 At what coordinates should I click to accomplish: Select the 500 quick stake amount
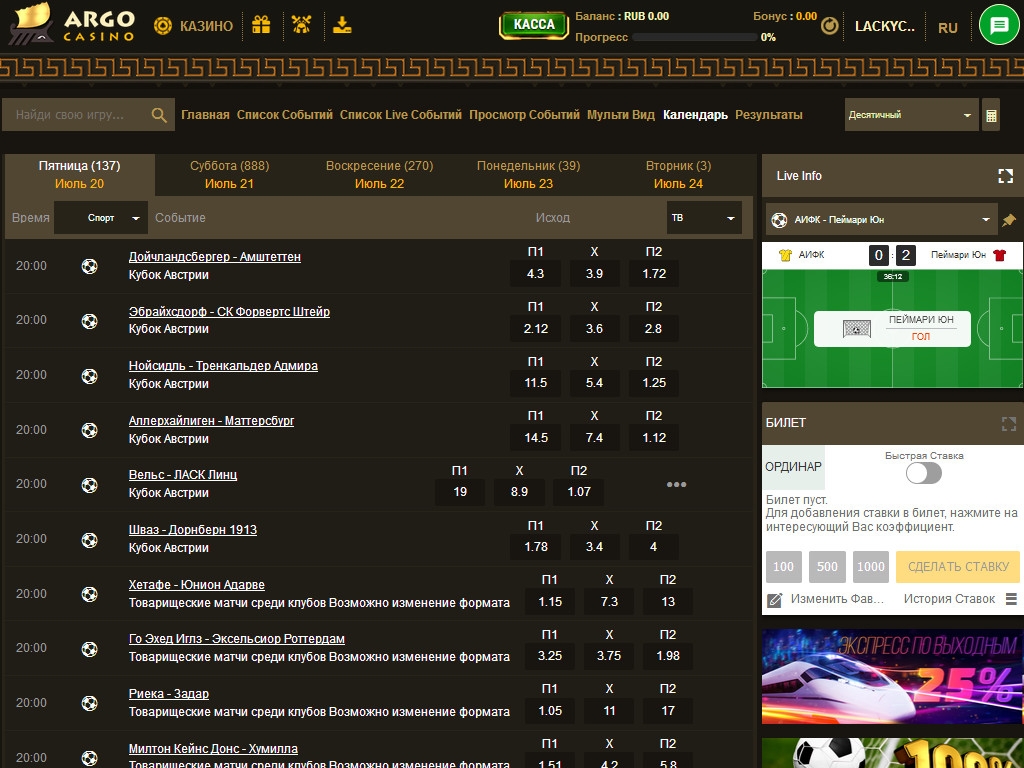(x=827, y=567)
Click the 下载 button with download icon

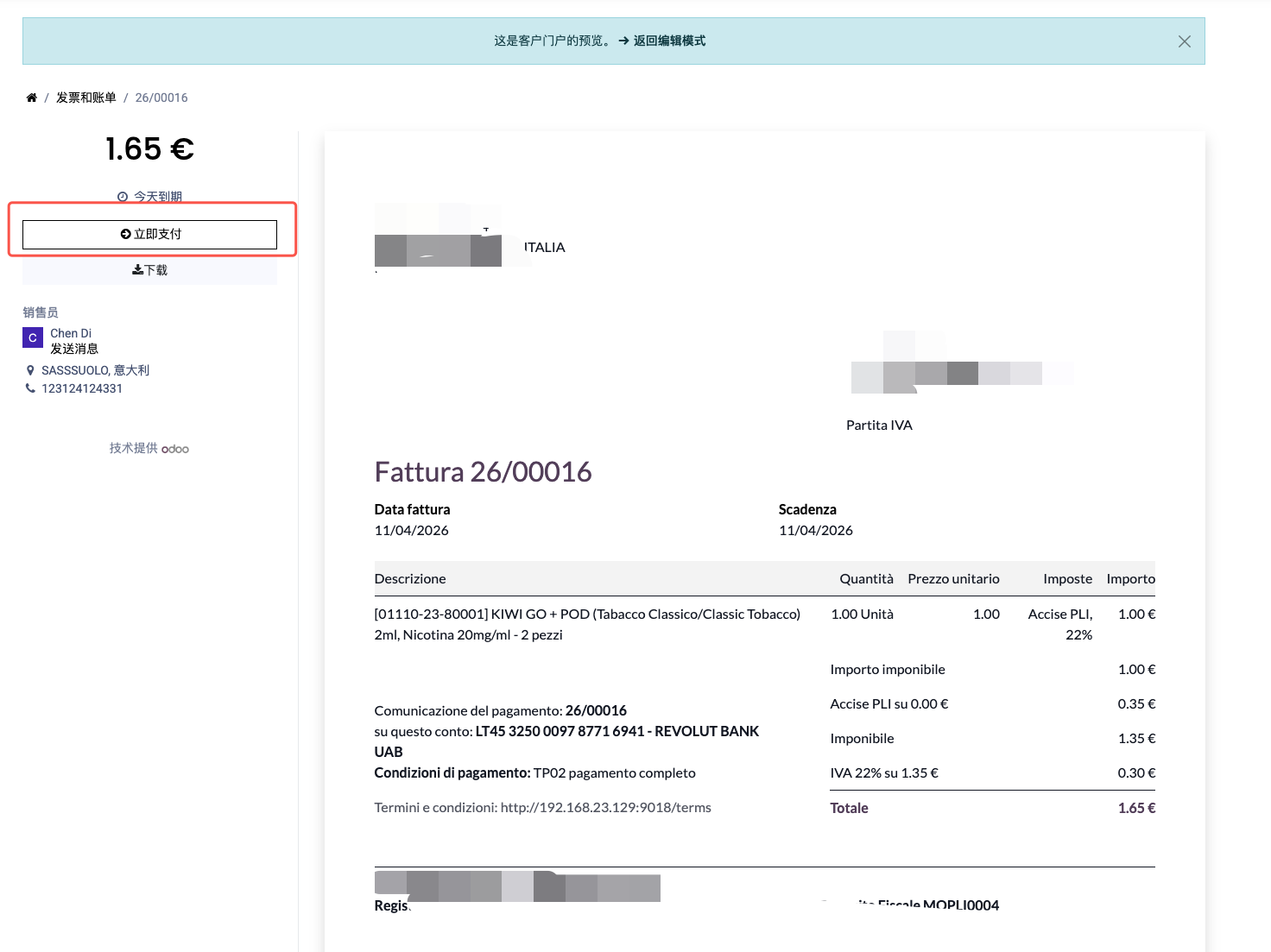coord(149,270)
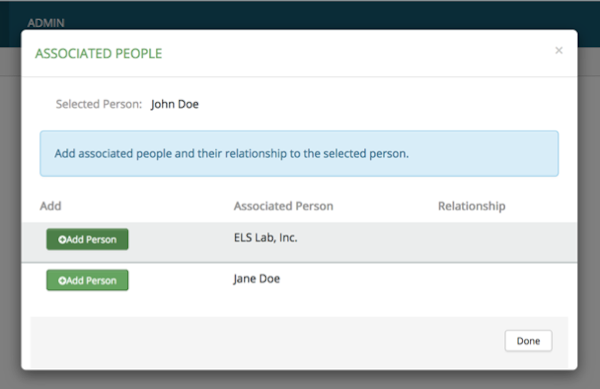Screen dimensions: 600x389
Task: Click the ASSOCIATED PEOPLE dialog title
Action: (x=99, y=54)
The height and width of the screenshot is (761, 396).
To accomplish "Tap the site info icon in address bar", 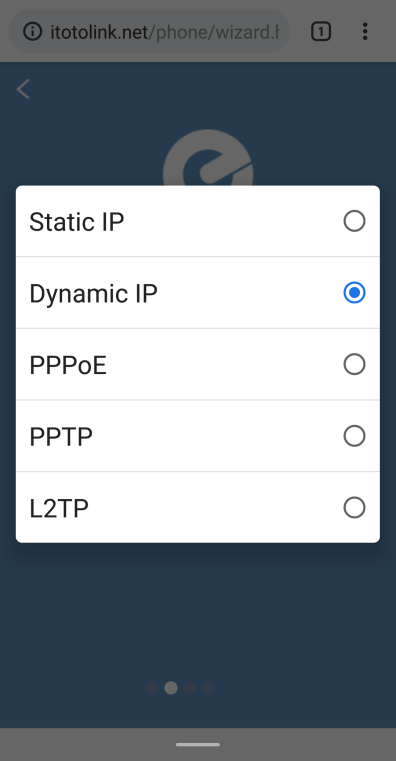I will (x=33, y=32).
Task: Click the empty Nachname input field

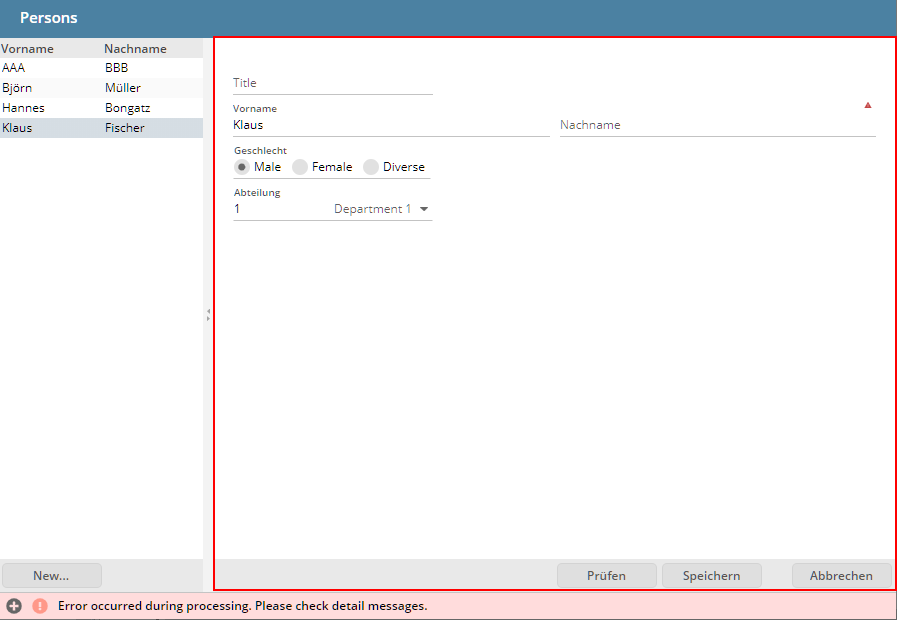Action: (716, 125)
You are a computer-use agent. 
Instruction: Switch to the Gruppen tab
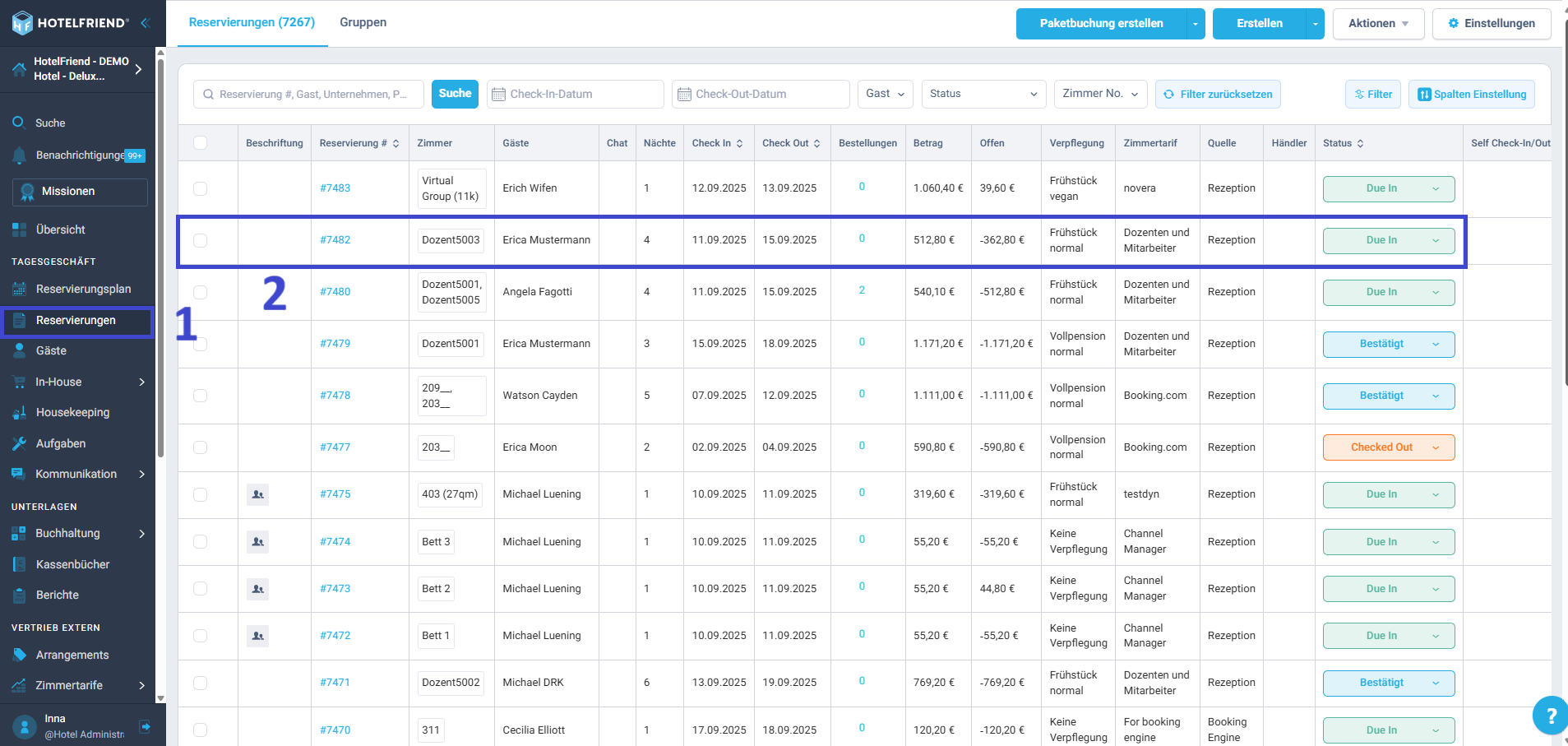pos(363,22)
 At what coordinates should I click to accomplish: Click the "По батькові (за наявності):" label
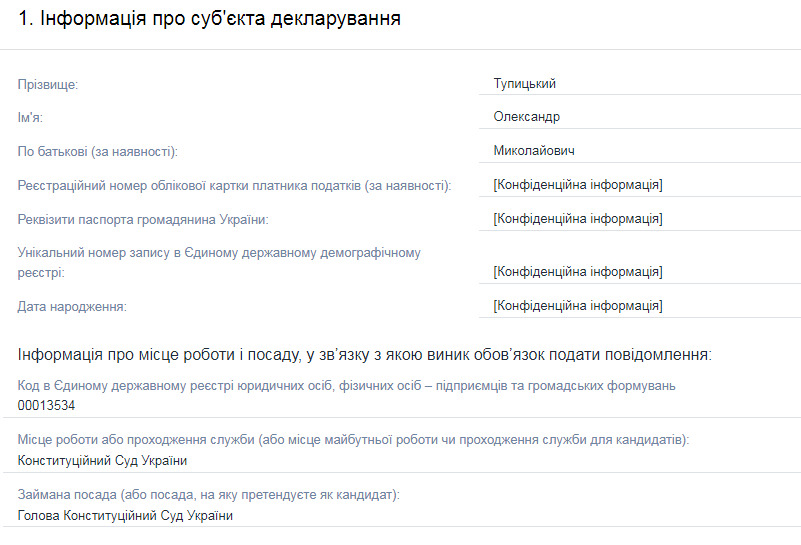click(97, 152)
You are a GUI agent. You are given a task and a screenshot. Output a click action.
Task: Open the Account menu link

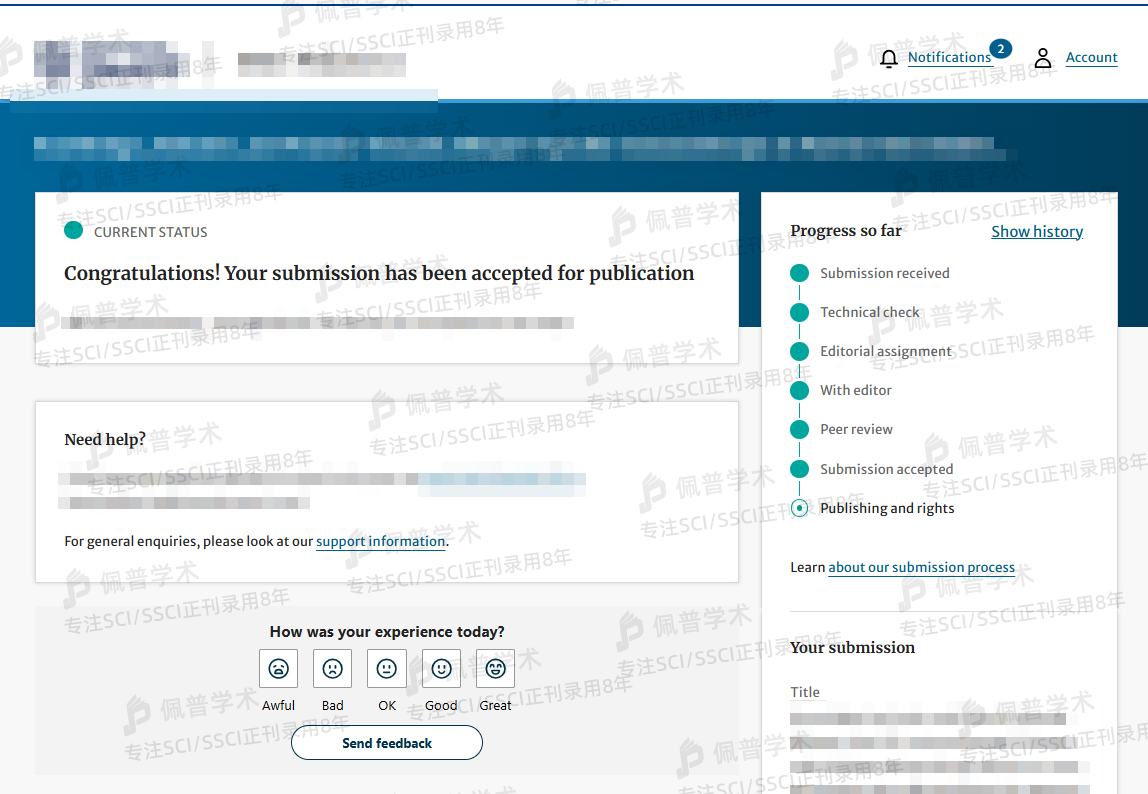point(1091,58)

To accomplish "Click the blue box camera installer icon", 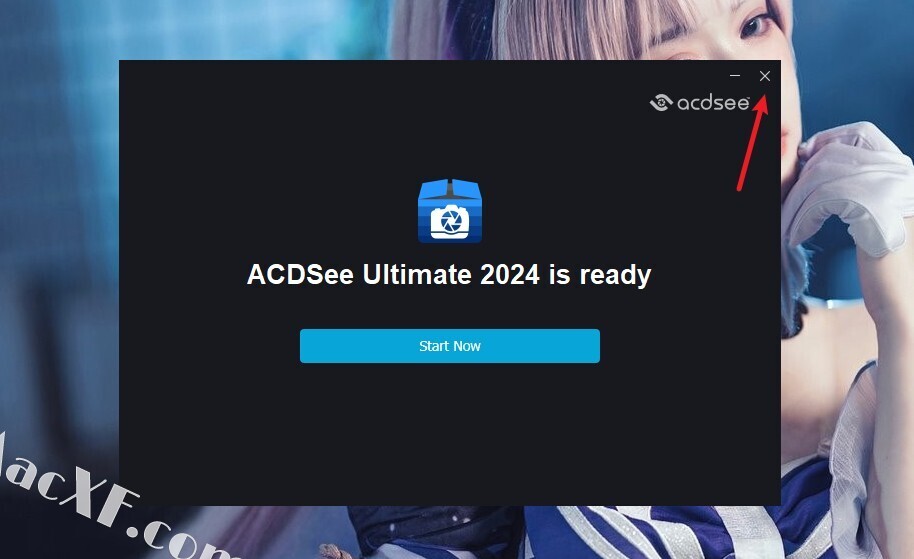I will pos(449,210).
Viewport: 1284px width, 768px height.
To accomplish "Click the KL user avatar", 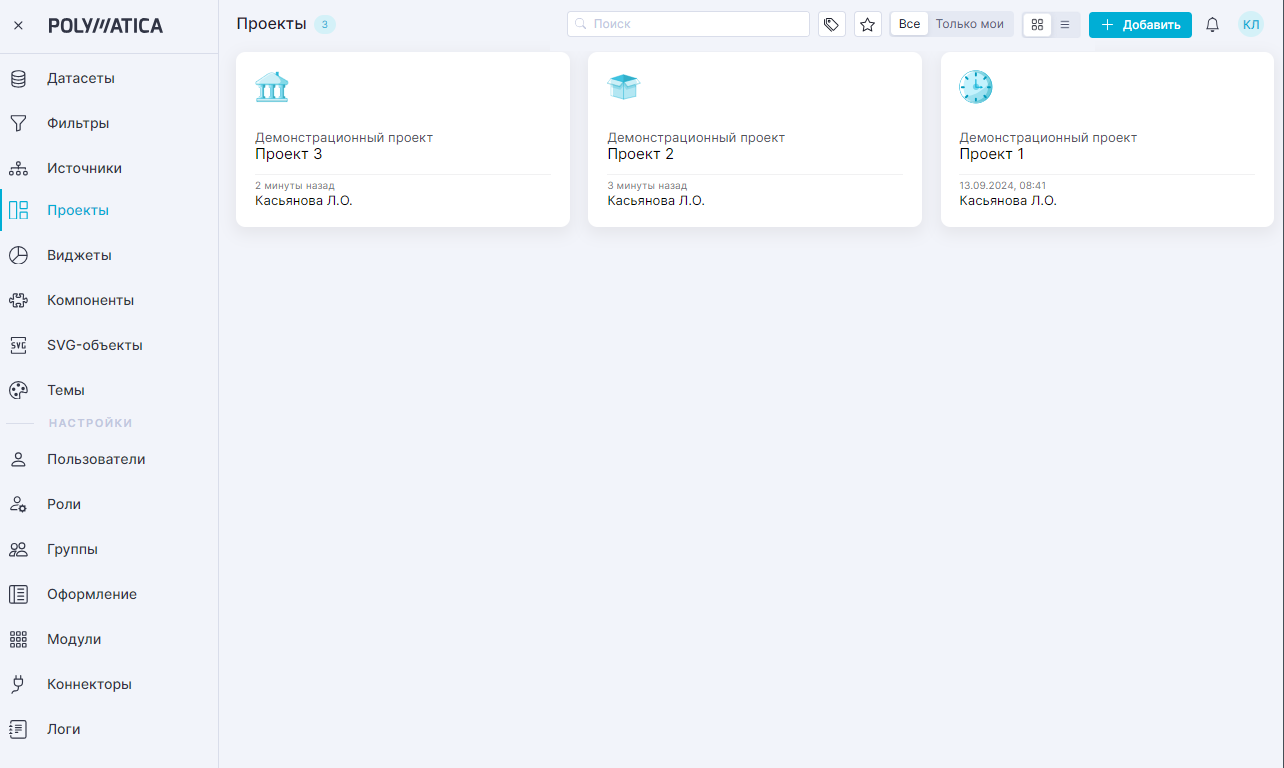I will tap(1251, 25).
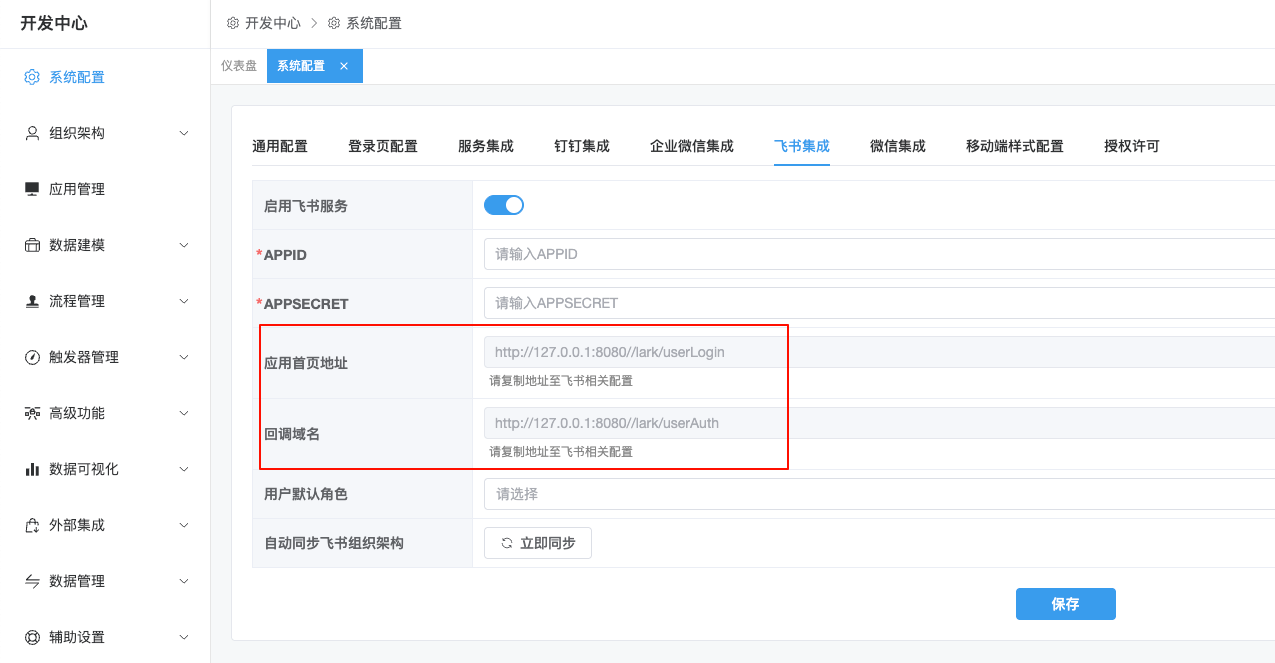The width and height of the screenshot is (1275, 663).
Task: Disable the 启用飞书服务 toggle switch
Action: (x=503, y=205)
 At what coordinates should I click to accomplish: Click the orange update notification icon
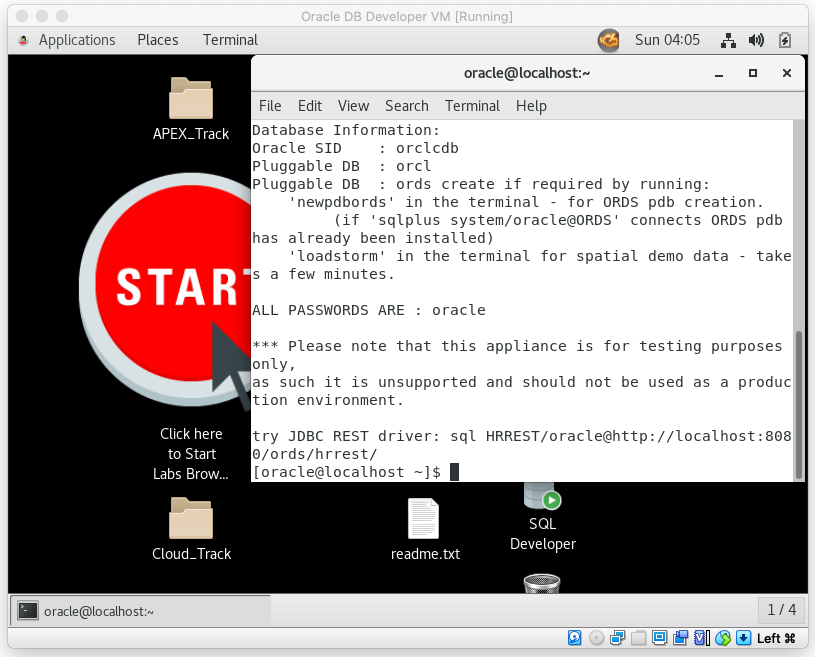click(608, 40)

▬▬▬▬▬▬

▸ WHAT YOU SHOULD DO:
Scan the material above for the string "agent", returning each line that contains it.

▸ RESPONSE BELOW:
You are a computer-use agent. 
You are a GUI agent. You are given a task and a screenshot. Output a click action.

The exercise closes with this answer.